Your instructions:
Substitute "interface agent" for every "GUI agent" in the material below, and reproduce all of it with nothing else changed.

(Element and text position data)

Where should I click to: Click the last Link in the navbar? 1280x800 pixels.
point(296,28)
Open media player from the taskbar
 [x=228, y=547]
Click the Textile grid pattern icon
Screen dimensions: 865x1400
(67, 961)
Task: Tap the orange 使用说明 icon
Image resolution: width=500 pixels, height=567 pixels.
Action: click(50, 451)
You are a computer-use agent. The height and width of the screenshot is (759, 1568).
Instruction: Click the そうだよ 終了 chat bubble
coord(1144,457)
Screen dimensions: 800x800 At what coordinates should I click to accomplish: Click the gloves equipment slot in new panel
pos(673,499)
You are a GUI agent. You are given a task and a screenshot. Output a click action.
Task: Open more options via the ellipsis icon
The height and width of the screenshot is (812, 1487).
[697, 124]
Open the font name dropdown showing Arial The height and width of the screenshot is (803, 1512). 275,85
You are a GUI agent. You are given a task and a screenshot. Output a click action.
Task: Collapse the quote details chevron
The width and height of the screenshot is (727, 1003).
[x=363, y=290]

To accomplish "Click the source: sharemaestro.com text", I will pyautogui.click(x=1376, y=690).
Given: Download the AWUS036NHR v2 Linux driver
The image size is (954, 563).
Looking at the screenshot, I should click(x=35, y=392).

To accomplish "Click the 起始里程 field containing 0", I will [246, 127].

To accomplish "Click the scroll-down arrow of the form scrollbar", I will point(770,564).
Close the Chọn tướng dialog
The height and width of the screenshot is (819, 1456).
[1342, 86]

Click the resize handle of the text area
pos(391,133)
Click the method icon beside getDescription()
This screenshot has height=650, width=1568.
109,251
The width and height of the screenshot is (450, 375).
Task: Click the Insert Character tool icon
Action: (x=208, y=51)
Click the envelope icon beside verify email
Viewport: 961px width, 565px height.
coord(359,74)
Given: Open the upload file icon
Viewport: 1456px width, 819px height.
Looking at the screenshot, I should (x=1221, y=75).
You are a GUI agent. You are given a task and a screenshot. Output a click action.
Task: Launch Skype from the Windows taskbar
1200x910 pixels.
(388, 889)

Result for this exercise:
Where should I click to: Click the last Link in the navbar? 1280x800 pixels.
point(296,28)
Open media player from the taskbar
 [x=228, y=547]
Click the Textile grid pattern icon
Screen dimensions: 865x1400
(67, 961)
Task: Tap the orange 使用说明 icon
Image resolution: width=500 pixels, height=567 pixels.
Action: click(50, 451)
You are a computer-use agent. The height and width of the screenshot is (759, 1568).
Instruction: Click the そうだよ 終了 chat bubble
coord(1144,457)
Screen dimensions: 800x800 At what coordinates should I click to accomplish: Click the gloves equipment slot in new panel
pos(673,499)
You are a interface agent. You are given a task and a screenshot. Output a click action.
Task: Open more options via the ellipsis icon
The height and width of the screenshot is (812, 1487).
[697, 124]
Open the font name dropdown showing Arial The height and width of the screenshot is (803, 1512). 275,85
You are a interface agent. You are given a task and a screenshot. Output a click action.
Task: Collapse the quote details chevron
The width and height of the screenshot is (727, 1003).
[x=363, y=290]

To accomplish "Click the source: sharemaestro.com text", I will pyautogui.click(x=1376, y=690).
Given: Download the AWUS036NHR v2 Linux driver
The image size is (954, 563).
Looking at the screenshot, I should click(x=35, y=392).

To accomplish "Click the 起始里程 field containing 0", I will [246, 127].

To accomplish "Click the scroll-down arrow of the form scrollbar", I will point(770,564).
Close the Chọn tướng dialog
The height and width of the screenshot is (819, 1456).
[1342, 86]

Click the resize handle of the text area
pos(391,133)
Click the method icon beside getDescription()
This screenshot has height=650, width=1568.
109,251
The width and height of the screenshot is (450, 375).
Task: Click the Insert Character tool icon
Action: (x=208, y=51)
Click the envelope icon beside verify email
Viewport: 961px width, 565px height.
coord(359,74)
Given: Open the upload file icon
Viewport: 1456px width, 819px height.
Looking at the screenshot, I should (x=1221, y=75).
You are a interface agent. You are given a task and a screenshot. Output a click action.
Task: Launch Skype from the Windows taskbar
1200x910 pixels.
(388, 889)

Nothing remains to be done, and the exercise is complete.